A distinguishing feature of incomplete longitudinal data analysis is the need to address the underlying causes of missing values. Missing data mechanism is classified to three different types due to [1, 2]. These types are missing completely at random, missing at random, and nonrandom missingness. A nonresponse process is missing completely at random (MCAR) if the missingness is independent of both unobserved and observed data, and missing at random (MAR) if, conditional on the observed data, the missingness is independent of the unobserved measurements. A process that is neither MCAR nor MAR is nonrandom (MNAR). For likelihood inference, and when the parameters describing the measurement process are functionally independent of the parameters describing the missingness process, MCAR and MAR are ignorable, in which case the missingness process can be ignored when interest is in inference for the longitudinal process only. The missing data mechanism is referred to as informative if the probability of missingness is related to the underlying response process [3]. Follmann and Wu [4] have shown that informative missing mechanism is a special case of the nonignorable missing mechanism.

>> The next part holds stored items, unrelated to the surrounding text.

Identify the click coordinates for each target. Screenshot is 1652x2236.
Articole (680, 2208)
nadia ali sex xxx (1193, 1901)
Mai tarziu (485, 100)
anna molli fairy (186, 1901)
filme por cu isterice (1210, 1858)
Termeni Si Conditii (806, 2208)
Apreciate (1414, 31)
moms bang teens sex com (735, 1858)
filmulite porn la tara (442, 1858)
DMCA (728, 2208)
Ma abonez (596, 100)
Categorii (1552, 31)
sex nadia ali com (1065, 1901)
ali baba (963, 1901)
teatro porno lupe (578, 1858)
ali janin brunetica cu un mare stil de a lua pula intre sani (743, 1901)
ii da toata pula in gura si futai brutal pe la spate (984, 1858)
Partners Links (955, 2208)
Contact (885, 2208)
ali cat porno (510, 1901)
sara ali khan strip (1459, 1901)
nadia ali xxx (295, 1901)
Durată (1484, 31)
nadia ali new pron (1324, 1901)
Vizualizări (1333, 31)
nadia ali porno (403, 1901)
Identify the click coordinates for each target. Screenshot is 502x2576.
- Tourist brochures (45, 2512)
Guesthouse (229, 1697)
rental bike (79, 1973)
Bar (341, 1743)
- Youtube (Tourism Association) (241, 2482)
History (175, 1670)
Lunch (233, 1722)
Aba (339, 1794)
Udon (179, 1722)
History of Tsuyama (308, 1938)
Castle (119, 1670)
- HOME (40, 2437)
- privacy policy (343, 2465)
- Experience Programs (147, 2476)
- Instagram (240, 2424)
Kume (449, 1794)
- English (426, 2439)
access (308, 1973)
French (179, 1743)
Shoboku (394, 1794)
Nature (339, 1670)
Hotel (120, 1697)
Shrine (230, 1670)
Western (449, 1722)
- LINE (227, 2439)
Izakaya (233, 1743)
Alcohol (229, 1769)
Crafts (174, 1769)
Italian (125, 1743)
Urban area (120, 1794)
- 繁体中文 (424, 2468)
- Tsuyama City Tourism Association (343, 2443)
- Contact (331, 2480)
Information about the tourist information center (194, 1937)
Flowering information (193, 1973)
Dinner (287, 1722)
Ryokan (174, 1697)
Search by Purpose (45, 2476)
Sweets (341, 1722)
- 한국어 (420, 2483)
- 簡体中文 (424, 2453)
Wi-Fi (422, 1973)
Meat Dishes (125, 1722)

Ignoring the missing values with longitudinal data analysis would lead to biased inference. Many authors have tried to model jointly the response process and the missing data process. This modeling framework includes the selection models, pattern mixture models and shared parameter models. In shared parameter models a random effect is shared between the repeated measures model and the missing data mechanism model.

Many authors have proposed a shared parameter model for longitudinal data subject to informative missingness. Wu and Carroll [3, 5] proposed a model for continuous normally distributed longitudinal data. Follmann and Wu [4, 6, 7, 8, 9] proposed models for binary longitudinal responses. Albert and Follmann [10] proposed methodology for longitudinal count data.

The EM algorithm [11] can be used to obtain the maximum-likelihood estimates for incomplete data. However, in the nonrandom case, the simplicity of the EM algorithm is lost. The expectation step is problematic and does not admit a closed form solution. Also, in some situations, the M-step is computationally unattractive. Many authors have tried to introduce new variants of the EM algorithm that can overcome the complexity of the E-step. A possible solution for the intractable E-step is to use the Monte Carlo EM algorithm [12, 13] and a stochastic version of the EM algorithm [13-18][13]. A relatively recent review of the EM algorithm and its extensions is in [19] and references therein. The stochastic EM (SEM) algorithm is a stochastic version of the EM algorithm, which has been introduced by [14], and subsequently in [16], as a way for executing the E-step using simulation.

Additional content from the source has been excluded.